- Theatrical release poster
- Directed by: Michael Carreras
- Written by: Gordon Wellesley
- Produced by: Michael Carreras Anthony Nelson-Keys
- Starring: Richard Basehart Athene Seyler Lisa Gastoni Eric Pohlmann Marne Maitland
- Cinematography: Arthur Grant Eric Beche
- Edited by: James Needs Alfred Cox
- Music by: Edwin Astley
- Production companies: Swallow Productions Ltd. Hammer Film Productions
- Distributed by: Columbia Pictures (UK & US)
- Release dates: 26 December 1960 (UK); February 1961 (US)
- Running time: 75 minutes
- Country: United Kingdom
- Language: English

= Passport to China =

1960 film by Michael Carreras

Passport to China (released in the U.K. as Visa to Canton) is a 1960 British adventure spy film released by Columbia Pictures; directed by Michael Carreras and starring Richard Basehart, Lisa Gastoni, Eric Pohlmann and Bernard Cribbins. The screenplay, which concerns a pilot who tries to rescue a woman from China, was based on a story by Gordon Wellesley and made by Swallow Productions and Hammer Films. It was made as a pilot for a planned BBC TV series, but ended up being released as a theatrical feature instead after Hammer's earlier Tales of Frankenstein TV pilot fared so poorly in the US. Bernard Robinson was production designer, Thomas Goswell and Don Mingaye were the art directors, Roy Ashton did makeup, and Dominic Fulford and Arthur Mann were the assistant directors. Filming went on from 9 June until 1 July 1960. It was trade shown on 20 November 1960, and released in the UK (in Technicolor) on 26 December 1960. It was theatrically released in the US only in black-and-white in February 1961. Hammer historian Tom Johnson remarked that it did not have "the feel" of a Hammer production in general.

==Plot==
Don Benton, a former World War II combat pilot, now running a travel agency in Hong Kong, refuses to take political sides and flatly rejects an offer to do espionage work for the United States.

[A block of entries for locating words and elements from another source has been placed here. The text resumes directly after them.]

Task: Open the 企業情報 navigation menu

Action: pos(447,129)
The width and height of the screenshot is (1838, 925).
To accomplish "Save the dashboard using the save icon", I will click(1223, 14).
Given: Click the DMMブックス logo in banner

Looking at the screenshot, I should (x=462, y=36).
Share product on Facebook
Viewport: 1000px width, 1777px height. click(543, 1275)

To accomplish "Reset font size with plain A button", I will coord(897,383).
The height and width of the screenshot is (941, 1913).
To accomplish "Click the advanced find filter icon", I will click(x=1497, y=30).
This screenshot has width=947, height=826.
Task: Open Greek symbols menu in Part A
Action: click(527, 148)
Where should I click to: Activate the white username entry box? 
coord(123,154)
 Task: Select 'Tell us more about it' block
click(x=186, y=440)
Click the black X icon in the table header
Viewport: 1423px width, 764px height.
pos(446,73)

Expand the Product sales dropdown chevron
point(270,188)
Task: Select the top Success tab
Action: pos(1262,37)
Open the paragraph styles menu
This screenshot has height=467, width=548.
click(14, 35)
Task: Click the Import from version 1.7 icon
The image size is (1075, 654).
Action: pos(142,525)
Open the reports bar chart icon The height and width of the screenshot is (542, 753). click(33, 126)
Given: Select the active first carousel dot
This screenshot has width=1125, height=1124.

When Mao Tai Tai, an old Chinese woman who more or less adopted Benton during the war years, asks him to try to find her missing grandson.

Knowing that the grandson was piloting a Formosan aircraft that disappeared over mainland China, Benton obtains a passport through a Russian friend, Ivano Kang. Flying to the mainland, he rescues the downed pilot.

To clear the young man's name, Benton goes to Canton to bring back one of the aircraft passengers, an independent agent, Lola Sanchez, who has memorized a vital scientific formula and is willing to sell it to the highest bidder.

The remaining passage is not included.